Allison Cobb is a writer based in Portland, Oregon. Her work includes After We All Died (Ahsahta Press); Green-Wood (Factory School); Plastic: an autobiography (Essay Press EP series); and Born2 (Chax Press). She has published work in Brooklyn Rail, Delaware Poetry Review, Across the Margin, and more.  She also co-curates The Switch reading, art, and performance series, and was a 2015 finalist for the National Poetry Series.

There’s that Robert Frost quote that says, “A poem begins with a lump in the throat, a homesickness, a lovesickness…” how does a poem begin for you? What sets off that lump in your throat?

When a poem is working, it begins for me as a rhythm, a sense of the sound of the poem that arises almost simultaneously—a bit before—the words. When the sound of a poem arrives, I know it will be able to travel somewhere on that, and that the meaning will arrive in time with it. It’s like lining up head (ideas), throat (language) and body (rhythm/feeling) so the poem can flow out—the opposite, perhaps, of a lump in the throat.

Your work can take so many different forms – essay, non-fiction, poetry, even photo series, like “What is Public Space?”. Have you ever set out to write about an idea in one genre, and then decided it was better executed in a different form?

I wrote the book Green-Wood first as a series of lyric poems. But they weren’t functioning as I’d hoped—the book hadn’t yet found its rhythm. In the wake of September 11, 2001, in New York City, I had this impulse (as did many other poets) to turn to the documentary, to record “what had happened” and was happening—which at that point was a froth of fear about further attacks, a bottomless grief, and a flood of lies released in order to start a war.

All of it felt so overwhelming and all like such a betrayal—so many kinds of betrayal. The way to proceed seemed a series of declarative sentences, a recitation of “facts,” but in a way that also enacted their breakdown. So that book appears like prose, but prose that has fallen apart. Of course, all of that was a bit unconscious. It was the rhythm of the prose—and all its connotations and cultural baggage, and the ways of subverting that—that began to work for me.

More broadly, I find that my work often arrives in a multiplicity of forms. And I have learned from other artists like Kaia Sand and Susan Landers not to think of the poem as only existing on the page. Photographs are a big part of my process in writing the ongoing work Plastic: an autobiography; my experiences with Green-Wood continued after the book was published, and I think of those things as part of the project; my latest book After We All Died includes essays as well as poems.

Right now, I’m collaborating with a visual artist, a dancer, a sound artist, and a projectionist on a project called Suspended Moment. The visual artist is a third-generation atomic bomb survivor from Hiroshima. I’m from Los Alamos, New Mexico, where the first atomic bombs were made. We read a poem I wrote as a dialogue with one another in Japanese and English. I think of our entire collaboration—not only our performances—as this incredible project of lives meeting, and not only ours, but others we encounter.

How do you think the places you’ve lived have inspired you (New Mexico, Portland etc.)? You’ve written extensively about some of them, like in Born2, but in what other ways do these locales sneak into your work?

--- Available data ---

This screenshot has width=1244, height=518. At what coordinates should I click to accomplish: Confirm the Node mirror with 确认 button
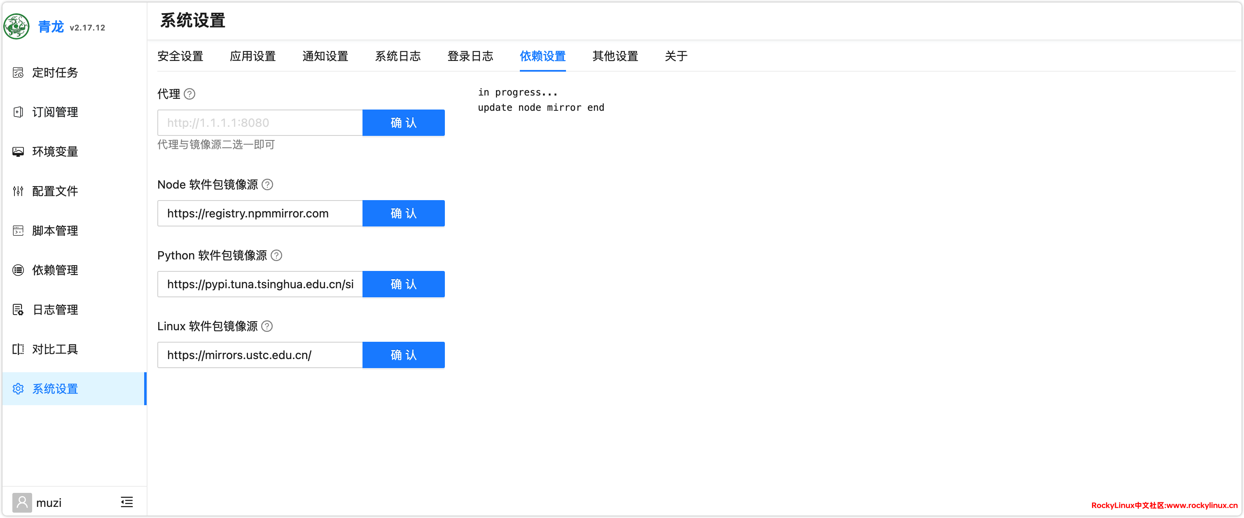403,213
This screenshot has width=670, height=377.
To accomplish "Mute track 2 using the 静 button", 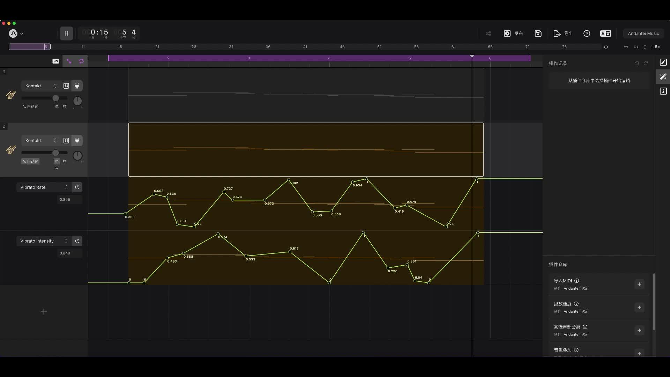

--- To-do list ---
**1)** In the interview with Allison Cobb, what connection to the atomic bomb does the visual artist on Suspended Moment have?
**2)** Go on with the interview with Allison Cobb from the point where it stops.

--- Outputs for the tasks ---
**1)** The visual artist is a third-generation atomic bomb survivor from Hiroshima.

**2)**
As you say, I’ve written extensively—in direct and indirect ways—about being from Los Alamos. I think that growing up in that place gave me a sense of the weight of history—how impossible it is to really think or know anything without understanding something about its roots. This probably gives me my fascination with word etymologies, and is part of what, in writing Green-Wood, sent me back to the origins of garden cemeteries in the United States, and back further to attitudes toward “nature” in the U.S. more generally. I’m doing a similar kind of investigation with plastic in Plastic: an autobiography.

I find trying to get to the root of something very satisfying—because one never really does get to the root, and that investigation opens up whole new questions, and new connections, which is ultimately what I’m interested in—the complexity of the nets in which we all live. Contemporary racist hetero-patriarchal capitalism wants to erase that complexity and present those of us who are privileged with simple stories and shining objects devoid of any history to keep hidden the exploitation of people and resources that fuels our existence. I feel the need to incessantly work against that by exposing, exposing, exposing…

Speaking of locales, can you talk a bit about the Portland literary scene, and the Switch creative community?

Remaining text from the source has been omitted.